Got an Income Tax Notice for Cash Deposit? Here's Exactly What to Reply

 


You deposited cash in your bank account. Maybe it was savings from years of hard work. Maybe it was sale proceeds from your shop. Maybe it was a family wedding gift. You thought nothing of it — until a notice from the Income Tax Department landed in your inbox. This is happening to thousands of people across Coimbatore and Tamil Nadu every year. The good news: if you know how to respond correctly, most cash deposit notices get resolved without any tax demand or penalty. Here is exactly what to do.


Why Did You Get a Notice for Cash Deposit?

The Income Tax Department receives data from banks, post offices, and registrars about high-value transactions. This is called Annual Information Statement (AIS) and Statement of Financial Transactions (SFT). Banks are legally required to report:

  • Cash deposits of ₹10 lakhs or more in a savings account in a financial year
  • Cash deposits of ₹50 lakhs or more in a current account in a financial year
  • Cash payments of ₹1 lakh or more for credit card bills
  • Fixed Deposit of ₹10 lakhs or more in a financial year
  • Property purchase above ₹30 lakhs

When this reported data does not match your filed Income Tax Return — or if you have not filed an ITR at all — the department sends a notice asking you to explain the source of cash.

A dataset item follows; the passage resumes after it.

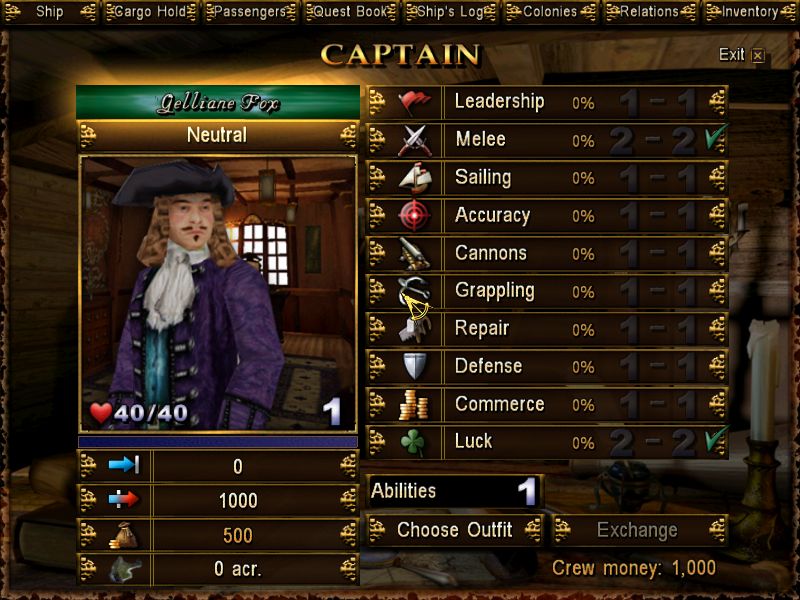The height and width of the screenshot is (600, 800).
Task: Click the Exit X box
Action: point(758,55)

Which Notice Did You Receive? — Know the Difference

Notice Type Section What It Means Reply Deadline
Verification Notice Section 133(6) Department asking you to explain cash deposits Usually 15–30 days
Reassessment Notice Section 148 Department believes income has escaped assessment Usually 30 days
Scrutiny Notice Section 143(2) Your ITR is selected for detailed examination As specified in notice
Defective Return Notice Section 139(9) Your ITR has errors or missing information 15 days

The most common cash deposit notice is under Section 133(6) — a verification notice. It is the least serious and most easily resolved with proper documentation.


What the Department Is Actually Asking You to Prove

When you receive a cash deposit notice, the Income Tax Officer wants you to prove three things:

1. Identity — Who are you and what is your source of income?

2. Creditworthiness — Did you have the financial capacity to accumulate this cash?

3. Genuineness — Is the transaction real, legal, and properly documented?

Your entire reply strategy must be built around satisfying all three requirements with documentary evidence.


Common Sources of Cash Deposit — and How to Explain Each

Source 1 — Business Income or Shop Sales
If the cash came from your business, you need to show your sales register, GST returns, Tally data or daily cash book entries. The cash deposits must reconcile with your declared business income.

Source 2 — Agricultural Income
Agricultural income is exempt from tax in India. If the cash came from sale of crops, you can explain this with land ownership documents, agricultural produce sale receipts, and a declaration. However, the department may scrutinise very large amounts even under agriculture exemption.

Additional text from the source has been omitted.